Théodore Gouvy, a 19th century composer, was born in Goffontaine. The small village was initially considered French land; however, just before his birth, the region fell under Prussian control. Unlike his parents and older siblings who were French citizens, Théodore was legally a German citizen and could not obtain his rightful French citizenship until he was 32 years old. From an early age, Théodore showed talent in both music and language. His parents wanted him to become a lawyer so he attended law school, but much to his pleasure, and to his parents’ chagrin, he failed all of his exams. Théodore took this as his opportunity to pursue his true passion: music. However, he was rejected from la Conservatoire de Paris. Still determined to pursue music, Théodore saved enough money to afford private lessons from many of the school’s instructors including names such as Chopin, Sason, Liszt, and DuBois. From there, Théodore launched himself fully into his work, splitting his time between Leipzig and Berlin, Germany during the winter and Hombourg-Haut, France during the summer. Dr. Nam stated that Gouvy left behind a legacy of nine symphonies, two operas, seventeen large choral works and an estimated forty pieces of chamber music. Despite having created an expansive repertoire of work, Gouvy remains an unfamiliar name within the world of music. Dr. Nam, who feels strongly that Gouvy’s work should experience far more recognition, has recorded a CD, Songs of Gouvy, in which the compositions are performed in their original keys.

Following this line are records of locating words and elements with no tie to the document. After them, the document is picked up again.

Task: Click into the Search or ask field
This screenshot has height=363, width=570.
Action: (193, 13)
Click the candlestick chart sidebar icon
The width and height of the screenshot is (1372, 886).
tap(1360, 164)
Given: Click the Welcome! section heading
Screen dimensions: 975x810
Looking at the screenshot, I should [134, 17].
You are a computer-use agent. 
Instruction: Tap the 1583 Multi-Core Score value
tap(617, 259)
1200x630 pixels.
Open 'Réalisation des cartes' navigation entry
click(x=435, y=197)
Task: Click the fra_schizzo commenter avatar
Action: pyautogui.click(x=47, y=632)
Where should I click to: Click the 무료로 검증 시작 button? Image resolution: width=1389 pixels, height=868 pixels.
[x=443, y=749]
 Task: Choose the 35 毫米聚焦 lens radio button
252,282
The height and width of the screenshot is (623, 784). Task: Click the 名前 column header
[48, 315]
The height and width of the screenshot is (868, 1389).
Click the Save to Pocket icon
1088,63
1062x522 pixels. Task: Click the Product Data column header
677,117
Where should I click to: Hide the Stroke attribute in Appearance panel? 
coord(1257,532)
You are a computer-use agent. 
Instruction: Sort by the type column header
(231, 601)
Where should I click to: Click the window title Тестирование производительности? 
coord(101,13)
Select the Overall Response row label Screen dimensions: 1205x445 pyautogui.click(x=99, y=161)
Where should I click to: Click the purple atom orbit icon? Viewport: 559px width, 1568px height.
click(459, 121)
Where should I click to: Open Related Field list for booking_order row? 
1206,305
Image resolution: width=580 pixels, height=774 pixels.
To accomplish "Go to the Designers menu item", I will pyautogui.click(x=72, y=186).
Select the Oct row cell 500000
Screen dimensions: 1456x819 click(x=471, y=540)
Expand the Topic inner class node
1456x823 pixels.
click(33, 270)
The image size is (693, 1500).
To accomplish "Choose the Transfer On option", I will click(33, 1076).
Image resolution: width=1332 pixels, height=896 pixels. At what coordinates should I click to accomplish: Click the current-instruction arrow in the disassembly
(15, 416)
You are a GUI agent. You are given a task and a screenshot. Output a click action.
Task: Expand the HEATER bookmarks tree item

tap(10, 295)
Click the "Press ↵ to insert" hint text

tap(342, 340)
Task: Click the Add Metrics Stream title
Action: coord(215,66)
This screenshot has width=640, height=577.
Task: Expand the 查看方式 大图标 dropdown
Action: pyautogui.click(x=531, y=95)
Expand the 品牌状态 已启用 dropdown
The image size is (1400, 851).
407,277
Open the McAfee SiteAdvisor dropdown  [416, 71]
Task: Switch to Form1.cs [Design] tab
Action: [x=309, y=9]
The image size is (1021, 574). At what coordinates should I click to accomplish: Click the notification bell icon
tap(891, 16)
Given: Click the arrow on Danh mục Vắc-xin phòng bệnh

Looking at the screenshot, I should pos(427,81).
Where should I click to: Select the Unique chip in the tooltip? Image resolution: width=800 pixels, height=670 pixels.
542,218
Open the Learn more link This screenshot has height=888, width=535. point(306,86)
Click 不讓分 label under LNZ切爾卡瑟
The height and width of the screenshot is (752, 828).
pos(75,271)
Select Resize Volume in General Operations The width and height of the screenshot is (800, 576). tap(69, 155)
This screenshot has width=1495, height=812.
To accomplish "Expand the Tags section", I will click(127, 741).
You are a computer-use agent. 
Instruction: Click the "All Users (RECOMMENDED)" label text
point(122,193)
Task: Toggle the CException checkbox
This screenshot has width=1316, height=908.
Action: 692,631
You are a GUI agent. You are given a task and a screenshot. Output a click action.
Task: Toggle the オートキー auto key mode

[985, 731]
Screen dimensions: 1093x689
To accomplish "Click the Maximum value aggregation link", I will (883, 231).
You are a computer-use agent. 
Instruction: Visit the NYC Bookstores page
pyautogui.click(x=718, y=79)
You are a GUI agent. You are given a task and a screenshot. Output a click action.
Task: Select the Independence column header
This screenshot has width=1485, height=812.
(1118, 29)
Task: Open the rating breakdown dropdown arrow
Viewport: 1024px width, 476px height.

After her lecture, Dr. Nam performed a selection of Gouvy pieces that she felt embodied the various emotions and tones he used while composing. She divided her selections of songs by the mood and subject of each. Before the piano even started to play, Dr. Nam was completely in-character. Her entire stature and attitude shifted into the embodiment of a character in love as she sang Prends cette Rose (Take this Rose). The performance was as much for the eyes as it was for the ears. While her sweet soprano voice easily floated through the difficult passages, her eyes glittered with passion for the composition of which she was singing. In an interview following the performance, Dr. Nam said that “[Gouvy’s] music just grabs my soul.”
After the concert, which ended in thunderous applause, student Katharine Zuiderveen commented on the unique quality of the concert as “conversational” and the opportunity to “experience and learn in the highest quality.”